Phase 5Evaluation and Security·10 min read

Designing Breakpoints in Agent Systems

Phase 5 of 8

Breakpoints let you pause agents at critical moments for human review. In production agent systems, some actions are too costly to let an LLM take unsupervised — breakpoints are how you keep a human in the loop at exactly those moments. This guide shows you how to strategically place and design effective breakpoints.

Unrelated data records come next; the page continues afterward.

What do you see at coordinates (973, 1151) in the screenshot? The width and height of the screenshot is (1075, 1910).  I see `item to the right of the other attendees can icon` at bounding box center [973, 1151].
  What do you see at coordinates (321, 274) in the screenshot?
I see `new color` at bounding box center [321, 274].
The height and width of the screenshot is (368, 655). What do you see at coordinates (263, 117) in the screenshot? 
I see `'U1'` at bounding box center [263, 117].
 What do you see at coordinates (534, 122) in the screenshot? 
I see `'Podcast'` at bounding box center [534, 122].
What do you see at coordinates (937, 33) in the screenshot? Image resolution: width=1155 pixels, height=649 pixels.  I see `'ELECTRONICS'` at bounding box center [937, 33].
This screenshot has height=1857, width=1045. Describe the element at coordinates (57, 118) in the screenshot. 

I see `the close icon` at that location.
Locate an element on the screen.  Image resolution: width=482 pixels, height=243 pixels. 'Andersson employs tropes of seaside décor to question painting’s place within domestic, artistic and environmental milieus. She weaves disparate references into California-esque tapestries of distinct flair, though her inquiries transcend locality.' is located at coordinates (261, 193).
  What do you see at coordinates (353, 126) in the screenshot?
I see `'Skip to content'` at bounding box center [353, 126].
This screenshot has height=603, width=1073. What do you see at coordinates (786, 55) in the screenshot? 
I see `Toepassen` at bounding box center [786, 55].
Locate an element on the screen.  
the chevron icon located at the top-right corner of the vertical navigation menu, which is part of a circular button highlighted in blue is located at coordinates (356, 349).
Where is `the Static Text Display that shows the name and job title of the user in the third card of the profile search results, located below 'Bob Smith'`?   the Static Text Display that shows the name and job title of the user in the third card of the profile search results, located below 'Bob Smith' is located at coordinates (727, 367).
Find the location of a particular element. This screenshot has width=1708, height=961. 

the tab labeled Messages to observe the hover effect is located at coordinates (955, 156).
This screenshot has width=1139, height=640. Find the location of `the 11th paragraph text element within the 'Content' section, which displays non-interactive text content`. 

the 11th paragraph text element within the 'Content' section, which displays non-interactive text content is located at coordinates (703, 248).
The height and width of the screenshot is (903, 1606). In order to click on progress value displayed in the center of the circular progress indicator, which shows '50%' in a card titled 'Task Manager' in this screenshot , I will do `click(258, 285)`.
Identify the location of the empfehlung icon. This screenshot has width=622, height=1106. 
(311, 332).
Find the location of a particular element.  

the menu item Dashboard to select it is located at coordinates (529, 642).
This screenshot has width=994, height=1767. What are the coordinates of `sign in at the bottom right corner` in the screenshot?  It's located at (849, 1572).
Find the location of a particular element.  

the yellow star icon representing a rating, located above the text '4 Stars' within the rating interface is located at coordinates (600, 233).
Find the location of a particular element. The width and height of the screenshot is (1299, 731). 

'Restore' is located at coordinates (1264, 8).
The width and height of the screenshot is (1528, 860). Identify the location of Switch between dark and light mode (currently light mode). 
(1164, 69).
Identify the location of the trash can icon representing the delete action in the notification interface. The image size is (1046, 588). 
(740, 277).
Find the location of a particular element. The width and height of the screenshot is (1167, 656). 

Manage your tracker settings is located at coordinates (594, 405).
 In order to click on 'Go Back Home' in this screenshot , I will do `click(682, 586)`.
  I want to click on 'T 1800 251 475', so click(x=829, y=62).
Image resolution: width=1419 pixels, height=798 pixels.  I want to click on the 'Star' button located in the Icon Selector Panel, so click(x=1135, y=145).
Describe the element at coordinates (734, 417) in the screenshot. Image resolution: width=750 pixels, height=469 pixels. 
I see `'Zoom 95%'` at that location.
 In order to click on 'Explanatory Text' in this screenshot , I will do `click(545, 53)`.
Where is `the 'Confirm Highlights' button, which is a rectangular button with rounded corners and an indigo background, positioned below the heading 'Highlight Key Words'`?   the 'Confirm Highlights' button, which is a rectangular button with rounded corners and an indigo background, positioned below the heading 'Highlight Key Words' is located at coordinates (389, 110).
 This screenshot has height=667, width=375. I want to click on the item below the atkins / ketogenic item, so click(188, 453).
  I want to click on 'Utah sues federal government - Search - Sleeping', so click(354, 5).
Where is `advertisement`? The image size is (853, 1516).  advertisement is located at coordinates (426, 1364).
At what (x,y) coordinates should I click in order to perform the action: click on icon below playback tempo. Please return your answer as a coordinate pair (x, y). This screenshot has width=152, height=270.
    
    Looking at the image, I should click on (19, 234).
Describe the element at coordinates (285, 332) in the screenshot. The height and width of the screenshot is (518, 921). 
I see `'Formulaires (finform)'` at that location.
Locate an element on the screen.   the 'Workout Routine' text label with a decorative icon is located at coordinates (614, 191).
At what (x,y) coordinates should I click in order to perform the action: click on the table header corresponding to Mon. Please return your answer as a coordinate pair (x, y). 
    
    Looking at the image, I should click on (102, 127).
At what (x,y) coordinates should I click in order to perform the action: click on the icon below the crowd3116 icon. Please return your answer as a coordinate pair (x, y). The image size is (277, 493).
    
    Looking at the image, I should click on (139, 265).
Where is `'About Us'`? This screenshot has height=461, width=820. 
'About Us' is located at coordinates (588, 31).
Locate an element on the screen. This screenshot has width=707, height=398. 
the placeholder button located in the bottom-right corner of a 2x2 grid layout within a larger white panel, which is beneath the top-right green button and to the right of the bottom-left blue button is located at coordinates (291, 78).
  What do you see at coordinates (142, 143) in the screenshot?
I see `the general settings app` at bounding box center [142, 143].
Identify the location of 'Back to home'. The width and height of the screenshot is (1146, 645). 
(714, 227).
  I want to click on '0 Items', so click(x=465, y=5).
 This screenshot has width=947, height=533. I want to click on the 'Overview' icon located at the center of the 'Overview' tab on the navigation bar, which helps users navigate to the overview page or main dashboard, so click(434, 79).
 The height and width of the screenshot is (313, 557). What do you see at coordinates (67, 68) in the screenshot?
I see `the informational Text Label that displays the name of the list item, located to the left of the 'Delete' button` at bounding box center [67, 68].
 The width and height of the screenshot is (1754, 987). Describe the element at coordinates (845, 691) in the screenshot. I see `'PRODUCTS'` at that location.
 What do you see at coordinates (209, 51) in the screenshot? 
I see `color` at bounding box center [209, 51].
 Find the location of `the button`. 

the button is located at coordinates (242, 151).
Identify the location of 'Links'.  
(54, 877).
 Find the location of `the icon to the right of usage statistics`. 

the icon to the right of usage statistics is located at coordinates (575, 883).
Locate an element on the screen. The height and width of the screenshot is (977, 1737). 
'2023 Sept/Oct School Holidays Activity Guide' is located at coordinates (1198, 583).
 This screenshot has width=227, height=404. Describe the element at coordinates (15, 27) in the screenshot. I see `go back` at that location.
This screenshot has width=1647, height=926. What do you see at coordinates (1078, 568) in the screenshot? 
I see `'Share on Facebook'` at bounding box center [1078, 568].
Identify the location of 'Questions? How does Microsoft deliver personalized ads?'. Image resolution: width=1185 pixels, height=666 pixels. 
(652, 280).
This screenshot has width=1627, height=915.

Coming from Software Engineering? Agent breakpoints are analogous to debugger breakpoints and circuit breakers combined. Like a debugger breakpoint, they pause execution at a specific point so you can inspect state. Like a circuit breaker (Hystrix, Resilience4j), they prevent cascading failures by stopping execution when conditions are met. The strategic question — "where do I place breakpoints?" — is the same as choosing where to put health checks and monitoring alerts in a production system.


What are Breakpoints?

Breakpoints are strategic pause points where:

  • Execution stops
  • Human reviews current state
  • Human can approve, reject, or modify
  • Execution resumes based on human decision

When to Use Breakpoints

Critical Decision Points

# script_id: day_071_breakpoints_design/critical_decision_points
# Before irreversible actions
breakpoints = [
    "before_send_email",      # Can't unsend
    "before_api_payment",     # Financial impact
    "before_delete_data",     # Data loss
    "before_external_call"    # External effects
]

High-Risk Operations

# script_id: day_071_breakpoints_design/high_risk_operations
# Operations that need verification
breakpoints = [
    "before_code_execution",  # Security risk
    "before_database_write",  # Data integrity
    "before_file_modification"  # File changes
]

Quality Gates

# script_id: day_071_breakpoints_design/quality_gates
# Quality checkpoints
breakpoints = [
    "after_draft_complete",   # Review draft
    "after_analysis",         # Verify analysis
    "before_final_output"     # Final check
]

LangGraph Breakpoint Design

Strategic Placement

Coming from Software Engineering? LangGraph models an agent as a directed graph: nodes are functions, edges are the order they run in, and a shared state dict is passed node to node — like a workflow engine or state machine where each step reads and writes a shared context. interrupt_before=["send"] just tells that engine: stop right before this step and hand control back to me.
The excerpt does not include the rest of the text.